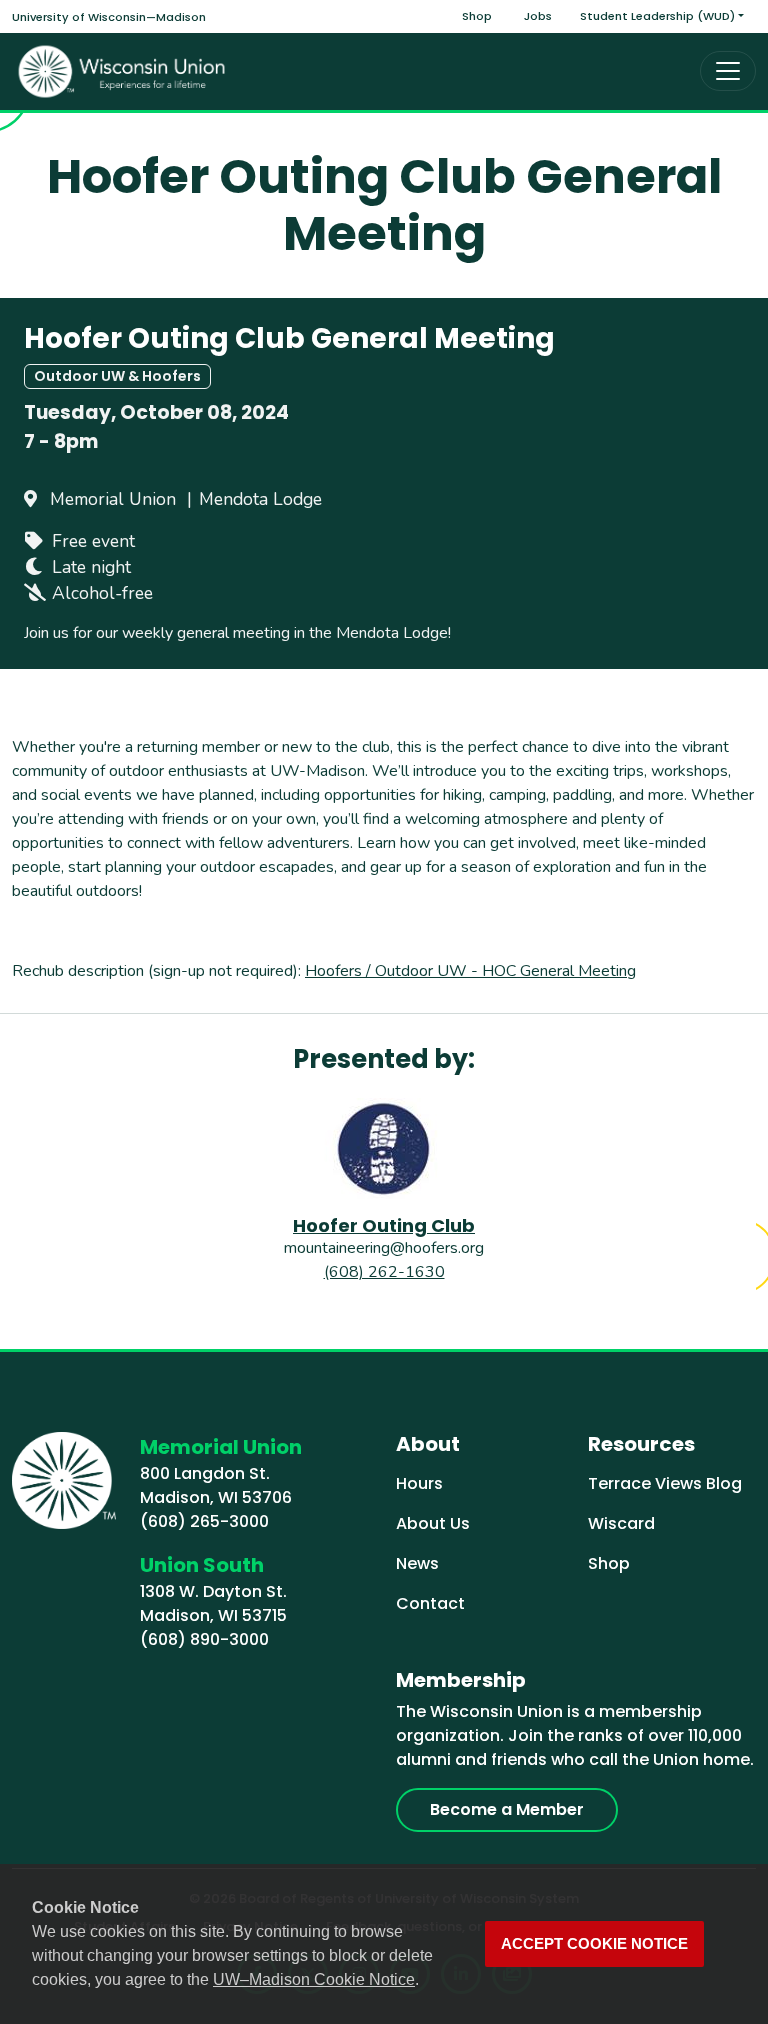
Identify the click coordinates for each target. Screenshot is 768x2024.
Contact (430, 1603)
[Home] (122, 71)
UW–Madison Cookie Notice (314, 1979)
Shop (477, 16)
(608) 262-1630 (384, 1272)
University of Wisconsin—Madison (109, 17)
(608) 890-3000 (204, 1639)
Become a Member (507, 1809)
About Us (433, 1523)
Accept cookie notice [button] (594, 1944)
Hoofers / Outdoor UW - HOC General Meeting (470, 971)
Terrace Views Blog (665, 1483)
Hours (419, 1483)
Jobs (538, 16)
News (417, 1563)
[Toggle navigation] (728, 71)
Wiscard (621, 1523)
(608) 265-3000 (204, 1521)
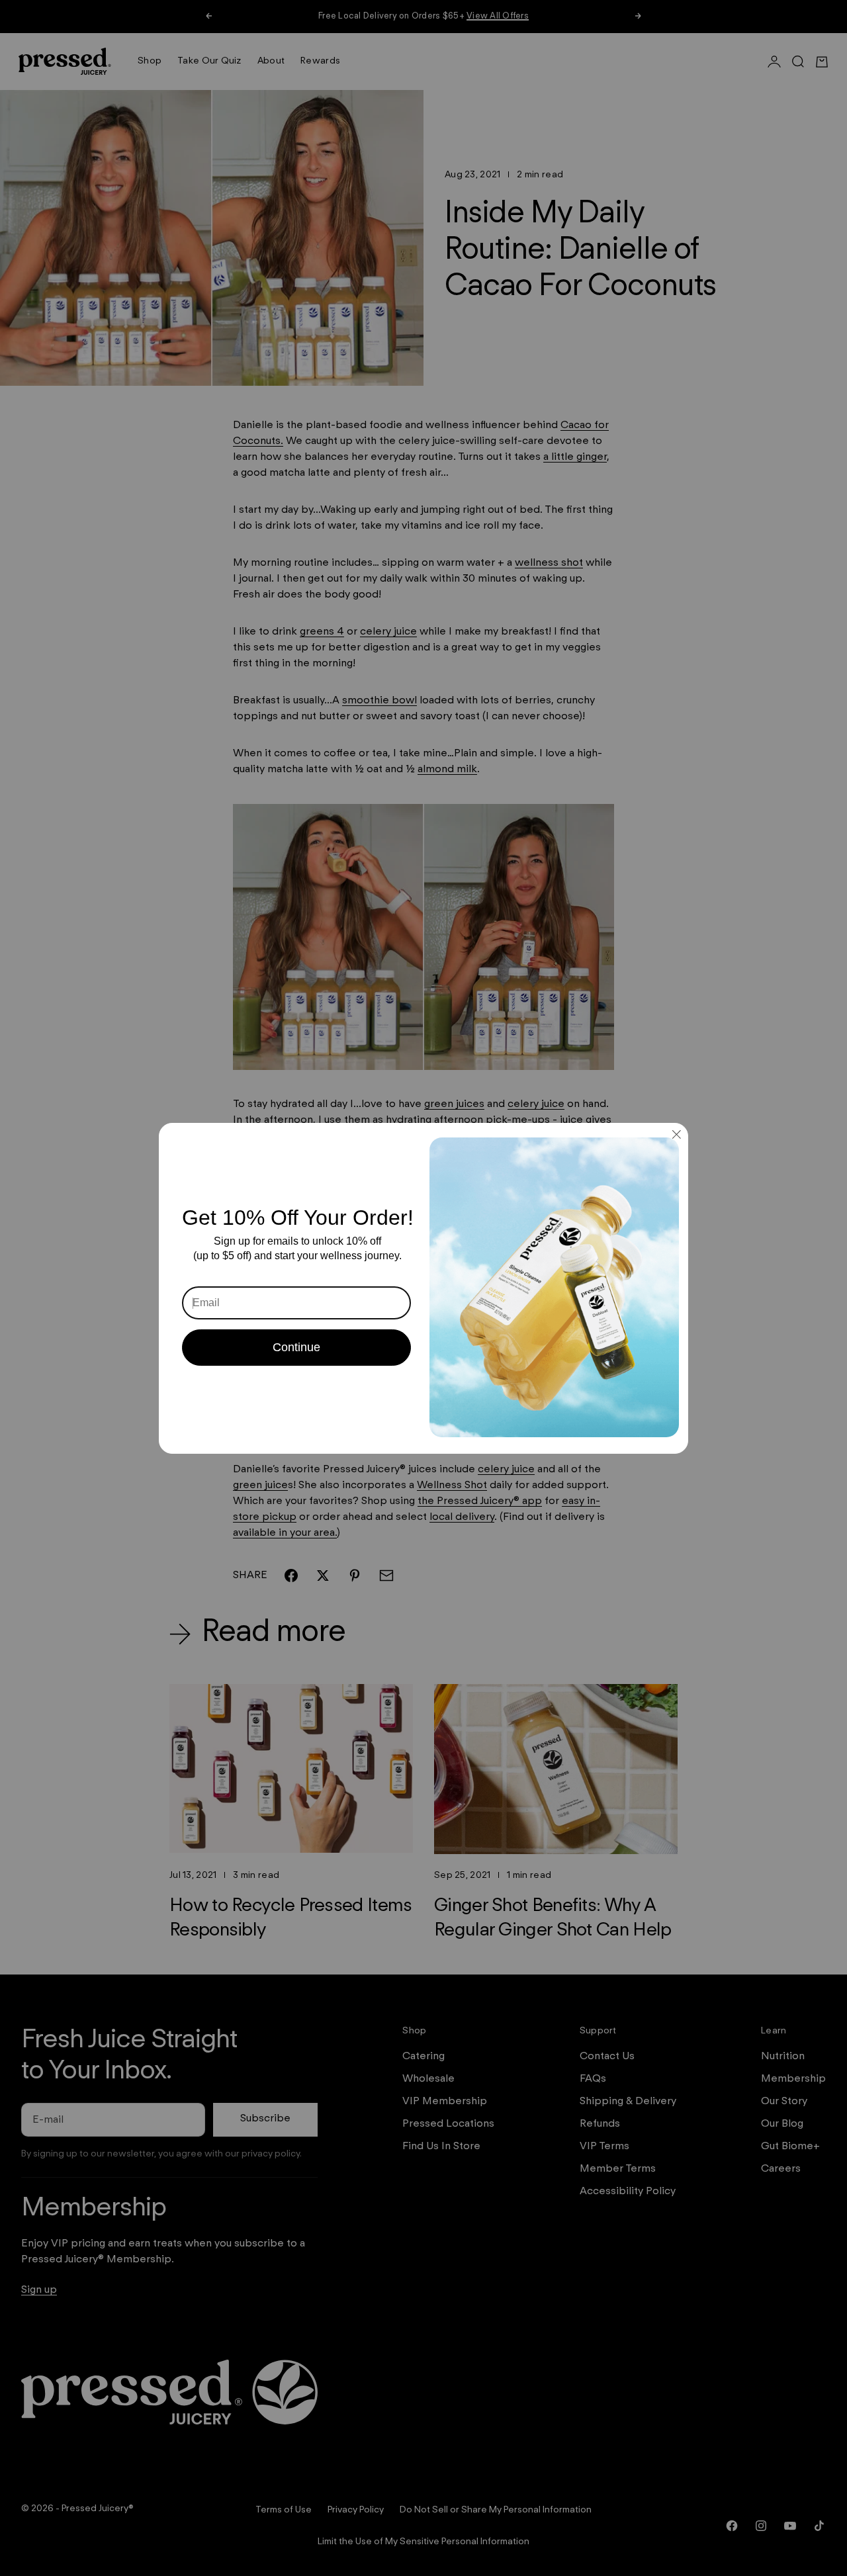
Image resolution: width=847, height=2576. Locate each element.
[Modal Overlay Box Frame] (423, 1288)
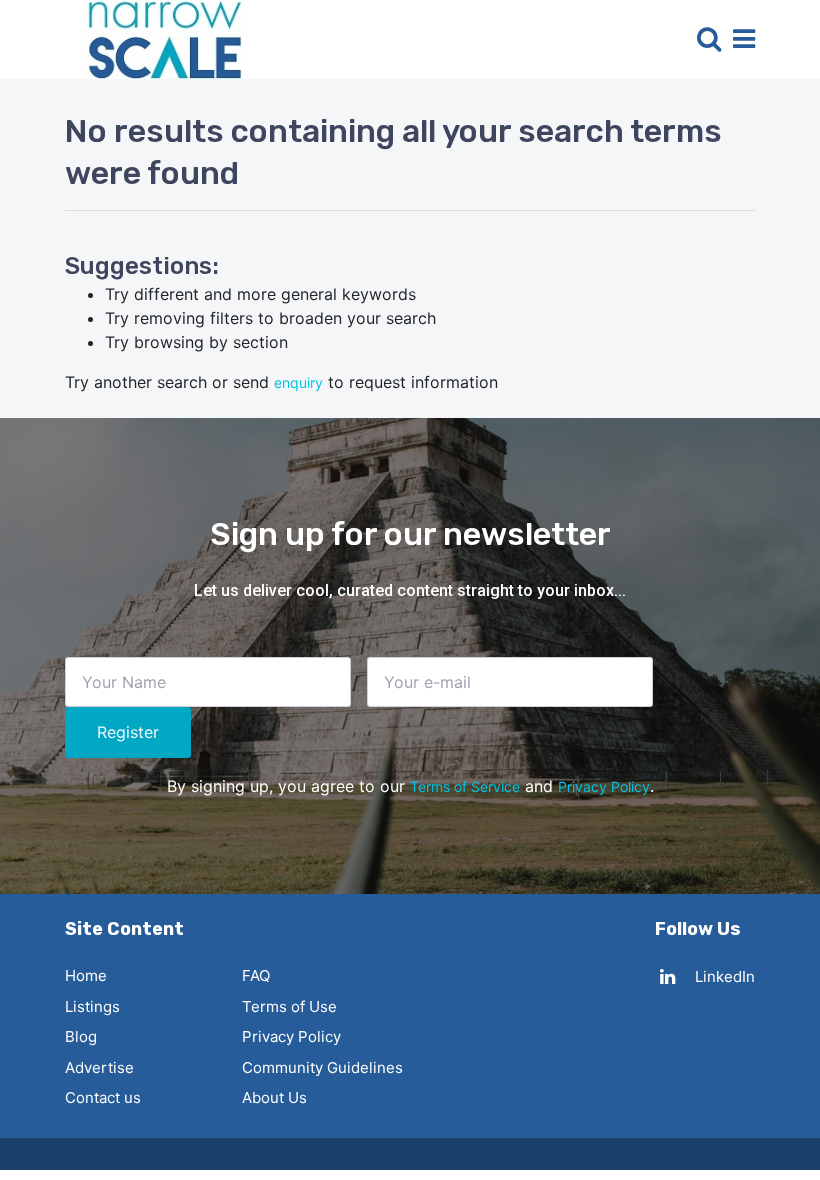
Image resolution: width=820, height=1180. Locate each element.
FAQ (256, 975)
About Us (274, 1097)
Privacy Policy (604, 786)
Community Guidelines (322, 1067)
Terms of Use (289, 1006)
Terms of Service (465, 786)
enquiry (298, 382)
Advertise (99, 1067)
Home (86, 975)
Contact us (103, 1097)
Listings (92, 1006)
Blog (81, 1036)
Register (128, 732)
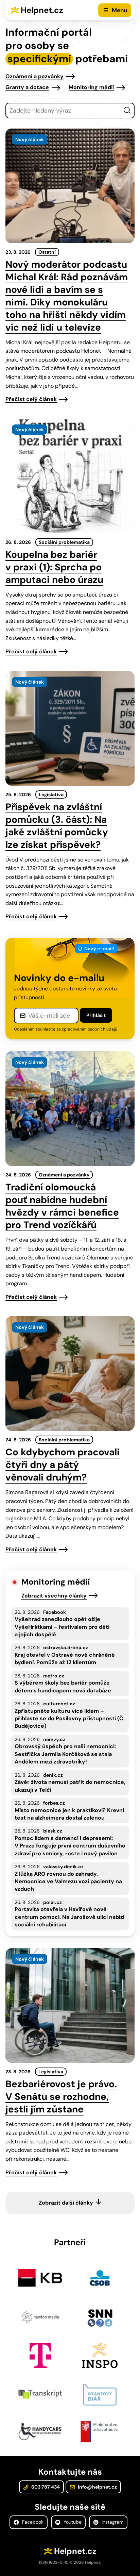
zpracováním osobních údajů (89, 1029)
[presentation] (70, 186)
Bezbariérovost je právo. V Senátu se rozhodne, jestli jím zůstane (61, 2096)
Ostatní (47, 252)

→ ACTION ITEM:
Filter the data down to the lines that contain the string "resolution", and copy them.

→ EXERCISE RESPONSE:
Image resolution: width=847, height=2576. Locate each element.
Image resolution: width=820, height=1180. Locate each element.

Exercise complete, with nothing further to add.